Workout WrapUp (and Preview!): Run and Relax
Run, run, run, run.
Run, run, run, run.
Run, run, run, run.
Run, run, run, run.
Set the gearshift for the high gear of your soul.
You've got to run like an antelope: out of control. - "Run Like An Antelope," Phish
Last week was the first of a three week run / speed-focused block leading up to my first race of the year: the Coach Bubba 4- miler in my hometown of Durham, NC. Following the previous week of rest, it was a spectacular nine hours of workouts - the best yet of the year. Here's a recap:
Monday- A morning swim with breath pattern work followed by evening yoga. This week's yoga class focused on aparigraha, or non-grasping / non-covetousness. That combined with the prior week's class, which focused on using appropriate amounts of energy for appropriate tasks, and my current reading of Chi Running built the foundation for my week: How relaxed can I be and still go hard?

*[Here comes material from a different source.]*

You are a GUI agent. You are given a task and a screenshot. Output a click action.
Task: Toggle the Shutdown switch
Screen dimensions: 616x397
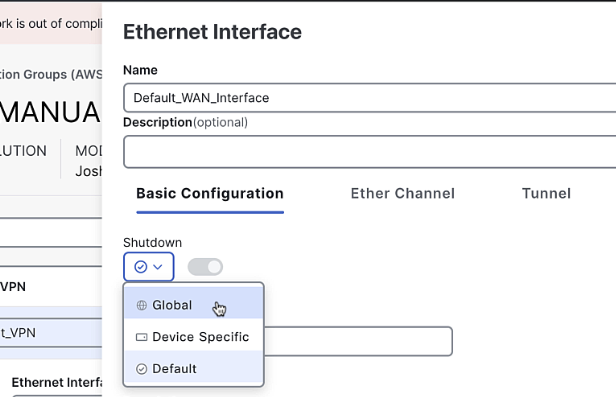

Tuesday - Zone 5 ++ fartlek!! ...oh, and strength work in the weight room immediately following the run. There was spit and grunting and lots of sweat and perhaps some quiet cursing - but there was also the warm inner knowing that this, THIS, is what will take me to the other side. By the time I got home and showered, I had a bit of a hard time wrapping my head around the fact that I now needed to go to work for 9 hours. Incredibly satisfying and exhausting day.
Wednesday - A fun, short morning swim (written by my coach's husband - thanks Wes!) and easy evening cadence-focused spin on Sunny D while my own hubby cooked dinner.
Thursday - All intervals all day long: Morning run with cruise intervals and evening bike with aeobic intervals. I felt fast and happy throughout the day and focused on my form in both workouts: Where are my hips? Shoulders back and down. No grasping. Relax your jaw.
Friday - Time to slay some swim dragons. I revisted the mentally tough swim workout that got the best of me two weeks ago and conquered the demons - not quite hitting my t-pace on every set, but coming really, really close -- while staying mentally present. The lesson: Stay relaxed...and try to not swim in the evening while hungry and tired!
The best part of Friday? Treating myself to a massage in preparation for Saturday's tough run!
Saturday - A 60 minute run with zone 4 intervals on the Coach Bubba course, followed by weights and lots of physical therapist-recommended stretching to complement my yoga practice and build strength in the hip that has bothered me in previous weeks. Compared with the trails and other soft surfaces I've been running on for the last few months, the asphalt 4 mile course felt super fast. Can't wait for the race!
Sunday - Rest, walk around the neighborhood, host a dinner party for 9 and cheer on the Tar Heels.
This week will bring more of the same -- speed work, intervals, and race day visualization. If this morning's swim and this evening's yoga class are any indication, I'm in for another great week.